Embodiments of the inventive concept provide apparatuses capable of precisely adjusting the temperature of a focus ring.

Embodiments of the inventive concept provide apparatuses capable of uniformly treating a substrate.

Embodiments of the inventive concept provide apparatuses capable of enhancing the reproducibility of a process for a substrate.

The inventive concept provides a substrate treating apparatus for treating a substrate. According to an exemplary embodiment of the inventive concept, a chamber having a treatment space for treating the substrate; a supporting unit which supports the substrate, inside the treatment space; a gas supplying unit which supplies process gas into the treatment space; and a plasma source which generates plasma based on the process gas inside the treatment space. The supporting unit comprises: a supporting plate on which the substrate is placed; a focus ring which is disposed to surround the substrate supported by the supporting plate; and a temperature control unit which adjusts a temperature of the focus ring. The temperature control unit comprises: a first heater which is disposed to heat the focus ring under the focus ring and to be opposite to the focus ring; a second heater which is installed at a position opposite to the first heater under the first heater; and a cooling member which is provided under the second heater.

The supporting unit may further comprise a body positioned in a ring shape under the focus ring, and the cooling member may be provided inside the body.

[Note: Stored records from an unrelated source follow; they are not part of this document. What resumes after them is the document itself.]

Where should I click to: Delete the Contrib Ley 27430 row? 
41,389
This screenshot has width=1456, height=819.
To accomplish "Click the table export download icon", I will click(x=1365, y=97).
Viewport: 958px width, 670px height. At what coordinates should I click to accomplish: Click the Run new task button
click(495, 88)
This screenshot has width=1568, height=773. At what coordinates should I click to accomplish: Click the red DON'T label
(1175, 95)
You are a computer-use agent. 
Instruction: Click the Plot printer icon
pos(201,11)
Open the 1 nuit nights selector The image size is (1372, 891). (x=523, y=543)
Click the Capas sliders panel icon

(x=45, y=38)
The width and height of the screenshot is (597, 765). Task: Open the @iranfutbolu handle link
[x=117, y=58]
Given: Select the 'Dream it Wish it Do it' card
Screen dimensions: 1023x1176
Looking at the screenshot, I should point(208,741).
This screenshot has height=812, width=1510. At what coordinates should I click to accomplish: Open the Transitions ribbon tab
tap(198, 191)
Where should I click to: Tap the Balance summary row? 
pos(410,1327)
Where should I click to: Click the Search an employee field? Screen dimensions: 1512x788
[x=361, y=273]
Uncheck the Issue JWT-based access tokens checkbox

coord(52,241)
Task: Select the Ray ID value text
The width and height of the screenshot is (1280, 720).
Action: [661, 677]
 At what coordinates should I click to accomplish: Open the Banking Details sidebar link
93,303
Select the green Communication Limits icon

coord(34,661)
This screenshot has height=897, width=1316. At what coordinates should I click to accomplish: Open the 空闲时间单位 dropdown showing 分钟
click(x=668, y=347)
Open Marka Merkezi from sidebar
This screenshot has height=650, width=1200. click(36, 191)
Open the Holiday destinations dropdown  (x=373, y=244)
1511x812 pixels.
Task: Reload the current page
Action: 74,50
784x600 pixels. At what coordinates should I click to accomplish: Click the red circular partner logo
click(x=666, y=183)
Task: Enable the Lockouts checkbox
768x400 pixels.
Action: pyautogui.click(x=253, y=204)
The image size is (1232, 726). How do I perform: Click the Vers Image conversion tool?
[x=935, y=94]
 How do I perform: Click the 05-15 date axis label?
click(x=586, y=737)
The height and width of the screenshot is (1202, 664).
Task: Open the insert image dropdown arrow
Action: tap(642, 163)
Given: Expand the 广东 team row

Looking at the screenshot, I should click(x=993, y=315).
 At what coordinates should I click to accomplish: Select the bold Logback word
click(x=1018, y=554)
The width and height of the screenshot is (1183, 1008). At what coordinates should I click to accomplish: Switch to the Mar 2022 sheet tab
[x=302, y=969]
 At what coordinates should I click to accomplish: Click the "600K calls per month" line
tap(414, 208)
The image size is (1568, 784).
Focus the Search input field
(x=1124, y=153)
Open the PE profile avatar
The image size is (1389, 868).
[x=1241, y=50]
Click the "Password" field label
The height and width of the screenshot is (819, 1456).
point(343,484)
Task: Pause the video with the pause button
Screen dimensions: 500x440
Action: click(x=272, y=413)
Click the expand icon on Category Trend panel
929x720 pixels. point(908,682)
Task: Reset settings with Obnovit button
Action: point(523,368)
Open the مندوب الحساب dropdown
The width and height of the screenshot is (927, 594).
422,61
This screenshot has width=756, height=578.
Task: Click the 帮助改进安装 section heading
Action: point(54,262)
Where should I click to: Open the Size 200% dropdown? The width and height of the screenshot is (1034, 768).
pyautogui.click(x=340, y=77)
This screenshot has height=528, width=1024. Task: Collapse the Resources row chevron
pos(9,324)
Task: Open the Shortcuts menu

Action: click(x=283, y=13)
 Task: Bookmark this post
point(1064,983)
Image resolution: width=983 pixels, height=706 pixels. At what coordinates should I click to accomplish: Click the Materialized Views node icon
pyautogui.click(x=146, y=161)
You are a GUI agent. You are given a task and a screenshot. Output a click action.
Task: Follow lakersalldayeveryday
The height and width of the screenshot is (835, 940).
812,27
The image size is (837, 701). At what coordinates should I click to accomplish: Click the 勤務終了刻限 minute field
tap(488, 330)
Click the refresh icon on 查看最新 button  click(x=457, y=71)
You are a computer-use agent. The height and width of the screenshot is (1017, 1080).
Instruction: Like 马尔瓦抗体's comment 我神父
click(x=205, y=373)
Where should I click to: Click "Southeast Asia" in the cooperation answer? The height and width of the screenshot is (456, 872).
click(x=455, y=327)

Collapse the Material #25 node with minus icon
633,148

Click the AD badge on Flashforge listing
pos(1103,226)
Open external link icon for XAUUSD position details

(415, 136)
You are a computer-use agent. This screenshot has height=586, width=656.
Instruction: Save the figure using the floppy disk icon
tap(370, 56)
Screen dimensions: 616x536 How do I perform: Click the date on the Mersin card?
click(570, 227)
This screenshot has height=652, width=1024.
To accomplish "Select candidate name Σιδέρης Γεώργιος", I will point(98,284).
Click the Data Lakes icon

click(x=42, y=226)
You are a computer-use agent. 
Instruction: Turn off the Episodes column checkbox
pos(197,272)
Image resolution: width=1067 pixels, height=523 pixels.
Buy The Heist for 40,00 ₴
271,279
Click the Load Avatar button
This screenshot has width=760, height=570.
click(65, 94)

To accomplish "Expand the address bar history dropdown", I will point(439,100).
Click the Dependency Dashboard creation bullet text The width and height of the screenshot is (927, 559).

The first heater and the second heater may be provided in the body.

The supporting unit may further comprise a heat transfer sheet interposed between the focus ring and the body and having a heat transfer rate higher than the heat transfer rate of the body.

The supporting unit may further comprise a heat transfer sheet guard which surrounds an inner surface and an outer surface of the heat transfer sheet.

The heat transfer sheet guard may be provided integrally with the body.

According to an exemplary embodiment, the focus ring may have a bottom surface stepped to make a difference in height between an inner region and an outer region of the bottom surface, a top surface of the body may be stepped to be engaged with the bottom surface of the focus ring,

The heat transfer sheet guard may comprise: an inner guard which surrounds an inner surface and an outer surface of the inner sheet; and an outer guard which surrounds an inner surface and an outer surface of the outer sheet.

The temperature control unit may comprise: a temperature measuring member which measures the temperature of the focus ring; and a controller which controls the first heater, the second heater, and the cooling member depending on the temperature measured by the temperature measuring member.

The controller may increase a temperature of the first heater, increase a temperature of the cooling member, and increase a temperature of the second heater when the temperature of the focus ring, which is measured by the temperature measuring member, is less than a specific temperature range. The controller may decrease the temperature of the first heater, decrease the temperature of the cooling member, and decrease the temperature of the second heater, when the temperature of the focus ring measured by the temperature measuring member exceeds the specific temperature range.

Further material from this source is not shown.